> _WHAT YOU SHOULD DO_
Pull out every line of the material below that contains the word "arrow".
--- start ---
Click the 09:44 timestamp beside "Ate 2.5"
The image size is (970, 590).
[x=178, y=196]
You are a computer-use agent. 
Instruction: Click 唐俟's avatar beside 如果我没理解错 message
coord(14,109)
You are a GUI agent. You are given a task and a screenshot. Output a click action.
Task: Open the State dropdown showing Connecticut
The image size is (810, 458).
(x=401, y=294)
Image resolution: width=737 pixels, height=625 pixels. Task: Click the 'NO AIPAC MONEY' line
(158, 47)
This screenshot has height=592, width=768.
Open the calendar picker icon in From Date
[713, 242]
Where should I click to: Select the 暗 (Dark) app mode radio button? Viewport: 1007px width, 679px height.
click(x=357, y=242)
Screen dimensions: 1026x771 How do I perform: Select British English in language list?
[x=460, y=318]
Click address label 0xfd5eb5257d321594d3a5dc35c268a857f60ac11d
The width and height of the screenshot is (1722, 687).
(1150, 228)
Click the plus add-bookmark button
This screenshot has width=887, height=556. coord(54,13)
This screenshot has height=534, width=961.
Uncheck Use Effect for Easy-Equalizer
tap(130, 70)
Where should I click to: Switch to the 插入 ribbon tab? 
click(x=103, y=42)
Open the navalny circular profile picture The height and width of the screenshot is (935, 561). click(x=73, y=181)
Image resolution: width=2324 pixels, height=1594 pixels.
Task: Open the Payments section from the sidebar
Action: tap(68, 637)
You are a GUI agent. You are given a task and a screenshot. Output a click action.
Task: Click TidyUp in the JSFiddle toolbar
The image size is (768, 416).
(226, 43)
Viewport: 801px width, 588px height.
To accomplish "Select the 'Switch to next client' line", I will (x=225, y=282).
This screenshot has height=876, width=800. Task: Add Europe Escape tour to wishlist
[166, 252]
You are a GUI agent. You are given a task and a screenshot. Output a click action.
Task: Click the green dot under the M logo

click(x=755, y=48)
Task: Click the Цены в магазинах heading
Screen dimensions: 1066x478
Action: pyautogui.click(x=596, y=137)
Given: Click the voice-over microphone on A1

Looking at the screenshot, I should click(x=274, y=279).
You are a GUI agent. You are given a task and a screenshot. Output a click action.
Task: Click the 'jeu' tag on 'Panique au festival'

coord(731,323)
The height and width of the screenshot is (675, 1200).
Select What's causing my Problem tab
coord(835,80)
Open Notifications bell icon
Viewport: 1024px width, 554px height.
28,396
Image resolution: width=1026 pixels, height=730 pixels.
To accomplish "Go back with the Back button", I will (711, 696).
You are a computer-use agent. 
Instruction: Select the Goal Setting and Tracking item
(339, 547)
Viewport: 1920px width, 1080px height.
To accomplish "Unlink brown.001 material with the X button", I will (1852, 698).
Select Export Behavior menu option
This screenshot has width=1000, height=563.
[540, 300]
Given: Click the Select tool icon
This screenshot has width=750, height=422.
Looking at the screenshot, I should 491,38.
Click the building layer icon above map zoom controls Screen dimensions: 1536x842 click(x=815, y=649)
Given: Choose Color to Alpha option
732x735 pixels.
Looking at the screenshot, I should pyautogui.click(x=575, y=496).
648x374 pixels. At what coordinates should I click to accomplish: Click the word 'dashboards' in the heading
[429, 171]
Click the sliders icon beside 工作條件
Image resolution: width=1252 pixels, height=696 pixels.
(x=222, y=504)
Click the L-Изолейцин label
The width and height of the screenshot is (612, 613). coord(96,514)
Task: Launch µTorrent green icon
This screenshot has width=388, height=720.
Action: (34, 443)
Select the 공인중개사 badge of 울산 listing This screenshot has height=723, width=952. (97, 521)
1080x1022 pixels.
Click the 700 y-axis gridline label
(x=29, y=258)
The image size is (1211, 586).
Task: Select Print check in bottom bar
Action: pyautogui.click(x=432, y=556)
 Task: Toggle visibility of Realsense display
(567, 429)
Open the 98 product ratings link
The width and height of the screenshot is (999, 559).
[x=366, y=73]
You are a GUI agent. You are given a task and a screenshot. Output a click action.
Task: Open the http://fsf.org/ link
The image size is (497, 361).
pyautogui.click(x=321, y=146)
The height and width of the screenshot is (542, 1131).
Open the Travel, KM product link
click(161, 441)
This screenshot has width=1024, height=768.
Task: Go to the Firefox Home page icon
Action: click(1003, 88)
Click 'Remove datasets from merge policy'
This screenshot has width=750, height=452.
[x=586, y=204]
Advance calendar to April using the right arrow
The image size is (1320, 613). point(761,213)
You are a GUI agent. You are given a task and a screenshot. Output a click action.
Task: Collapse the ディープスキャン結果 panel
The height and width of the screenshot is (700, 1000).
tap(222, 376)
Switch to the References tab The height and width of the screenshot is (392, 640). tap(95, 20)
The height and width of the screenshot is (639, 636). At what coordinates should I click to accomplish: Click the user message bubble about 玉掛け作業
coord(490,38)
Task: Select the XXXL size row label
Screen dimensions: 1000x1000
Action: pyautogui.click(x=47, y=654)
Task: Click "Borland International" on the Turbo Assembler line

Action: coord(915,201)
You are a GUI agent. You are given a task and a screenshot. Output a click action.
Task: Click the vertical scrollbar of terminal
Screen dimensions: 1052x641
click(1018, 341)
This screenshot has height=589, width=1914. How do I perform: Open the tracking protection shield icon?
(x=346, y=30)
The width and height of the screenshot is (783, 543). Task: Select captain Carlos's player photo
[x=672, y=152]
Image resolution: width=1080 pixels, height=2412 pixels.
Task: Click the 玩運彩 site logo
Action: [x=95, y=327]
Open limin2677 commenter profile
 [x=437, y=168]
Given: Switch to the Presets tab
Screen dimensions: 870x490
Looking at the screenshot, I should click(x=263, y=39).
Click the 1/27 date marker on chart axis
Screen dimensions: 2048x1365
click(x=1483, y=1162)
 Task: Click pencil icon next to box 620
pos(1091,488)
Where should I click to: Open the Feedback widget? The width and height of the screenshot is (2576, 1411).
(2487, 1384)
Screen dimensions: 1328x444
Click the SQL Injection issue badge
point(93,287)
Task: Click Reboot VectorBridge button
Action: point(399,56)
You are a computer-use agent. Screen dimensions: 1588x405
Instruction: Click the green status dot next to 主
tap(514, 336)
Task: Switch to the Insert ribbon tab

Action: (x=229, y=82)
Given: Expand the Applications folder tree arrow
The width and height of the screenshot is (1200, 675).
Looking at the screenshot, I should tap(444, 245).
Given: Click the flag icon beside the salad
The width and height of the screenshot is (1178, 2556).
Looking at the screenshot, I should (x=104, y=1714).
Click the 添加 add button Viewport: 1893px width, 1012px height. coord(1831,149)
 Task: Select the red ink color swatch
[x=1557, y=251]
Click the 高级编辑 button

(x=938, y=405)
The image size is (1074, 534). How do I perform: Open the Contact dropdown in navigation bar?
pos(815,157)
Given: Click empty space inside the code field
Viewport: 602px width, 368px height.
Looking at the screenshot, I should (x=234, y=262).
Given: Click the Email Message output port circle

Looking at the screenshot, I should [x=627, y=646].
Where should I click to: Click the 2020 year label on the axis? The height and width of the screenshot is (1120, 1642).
--- end ---
> _THE RESULT_
Advance calendar to April using the right arrow
Given: Expand the Applications folder tree arrow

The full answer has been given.